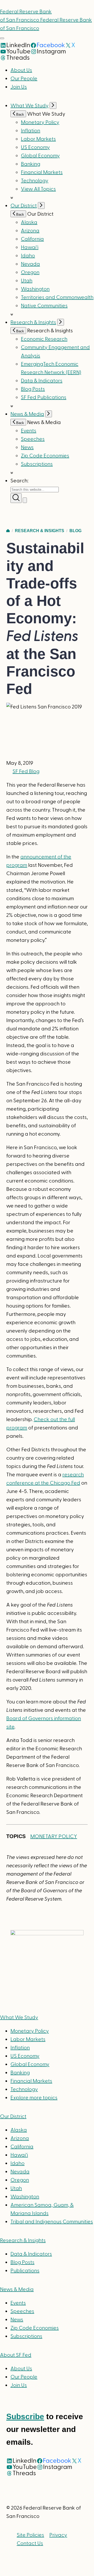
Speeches (33, 439)
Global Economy (40, 155)
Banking (30, 164)
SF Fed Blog (26, 771)
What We (19, 2017)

---------------

Take the entries shown above and quote them verbatim, passing over the pictures.

Speeches (33, 439)
Global Economy (40, 155)
Banking (30, 164)
SF Fed Blog (26, 771)
What We (19, 2017)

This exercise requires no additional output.